The worse offender here is definitely Joe/Josephine, though, who encourages Jerry/Daphne to go on a date with Osgood so Joe can use his yacht to coerce Sugar into something she very much does not want to do. The scene on the yacht is deeply disturbing from a modern perspective. As a film historian of this exact period, I get why this was seen as a funny bit at the time, but good god is the manipulation extreme and psychotic. Joe is a real piece of shit, using his intimate conversations with Sugar when dressed as Josephine to manipulate her as Shell Oil Jr., only to come to the realization that he feels bad about it after coercing her into the exact situation she told him she was actively trying to avoid. He tells her in the end that no man is worth this trouble, and somehow that’s enough to forgive a deeply fucked up, borderline sociopathic betrayal of her vulnerability.
So, really, I don’t think either one really learns the lesson that is the bedrock of the film, which is a pretty fascinating way to make one of these films. “The vision for positive masculinity is feminism” is the guiding principle of the film and the trope, having men walk a day in a woman’s shoes. The film even has a joke about how hard it is to walk in women’s shoes to really hit that one over our heads and set us up for the expected character growth of our leading men. But in the end, they’re still pretty shitty trash people who don’t grow intrinsically, but simply gain more awareness of the awful behaviors they inflict on women. When Joe obviously gets Sugar in the end, he objects, throwing himself down as the exact type of man she doesn’t want, implying that he has not changed and will not change despite his apology, and Sugar defends her choice by reminding him that she’s not too bright.
Girl.
It’s a fascinating film that can successfully profess a moral message while failing to live up to it. And perhaps that’s why the final words of Some Like it Hot have become some of the most recognizable in Western film, “I’m a man,” “Well, nobody’s perfect.” It suggests that core philosophy summarized by Kabas, positive masculinity is equality across genders, but also admits that the film doesn’t really expect men to live up to that philosophical treatise. In a major film with major stars from 1959, this is almost a step in the right direction towards feminism by loudly acknowledging the inequality of men and women, particularly in public spaces and when it comes to men hounding every woman within awoogahing distance. But watching it today? Woof.

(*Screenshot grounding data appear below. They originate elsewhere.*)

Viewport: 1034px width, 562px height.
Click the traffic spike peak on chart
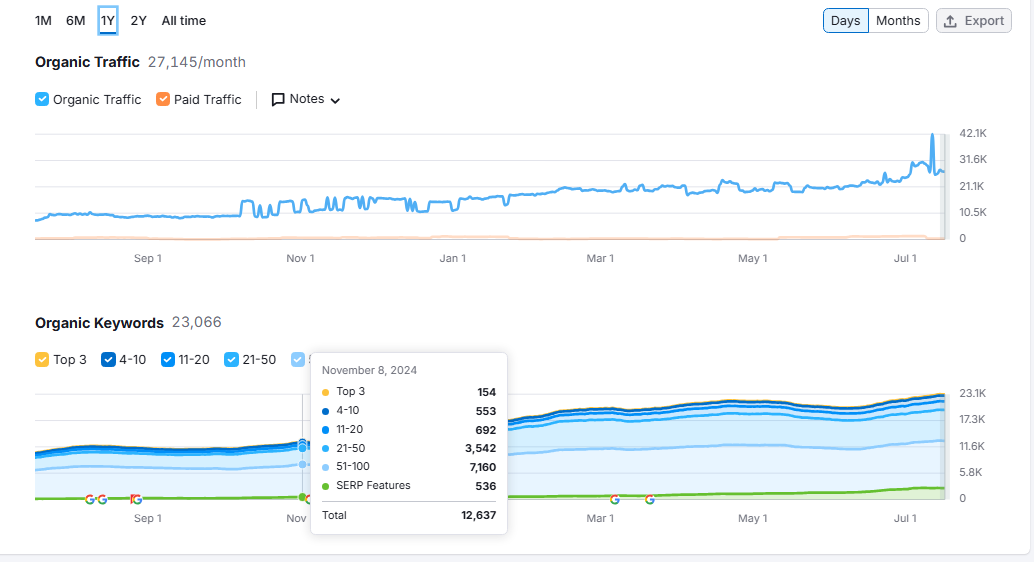[932, 135]
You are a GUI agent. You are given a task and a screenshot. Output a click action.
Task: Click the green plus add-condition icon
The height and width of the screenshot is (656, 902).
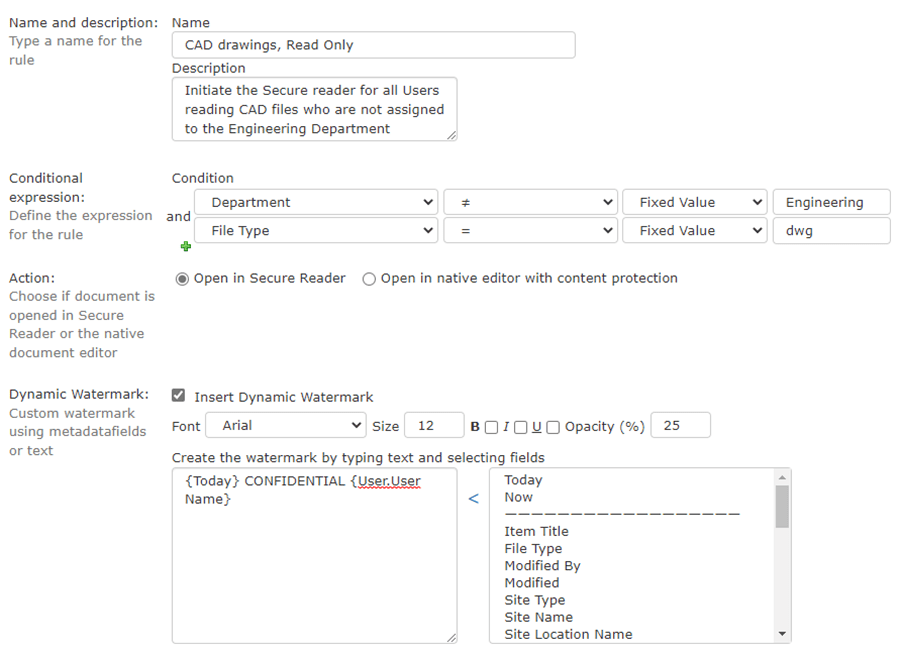click(185, 247)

Because I’m Never Done When I Say I Am
Contextual History
It’s interesting that this film is set in 1929. Some Like it Hot is based on the 1935 French film Fanfare d’amour which is set in the Great Depression, with two men getting work in an all-female orchestra on the French Riviera. Wilder added the Chicago gangster context, and that’s just interesting. My take on that is definitely informed by the above, but I guess I would say that the added gangster elements offer us a third kind of much more extreme, violent, toxic masculinity that makes our leading men look less bad in comparison.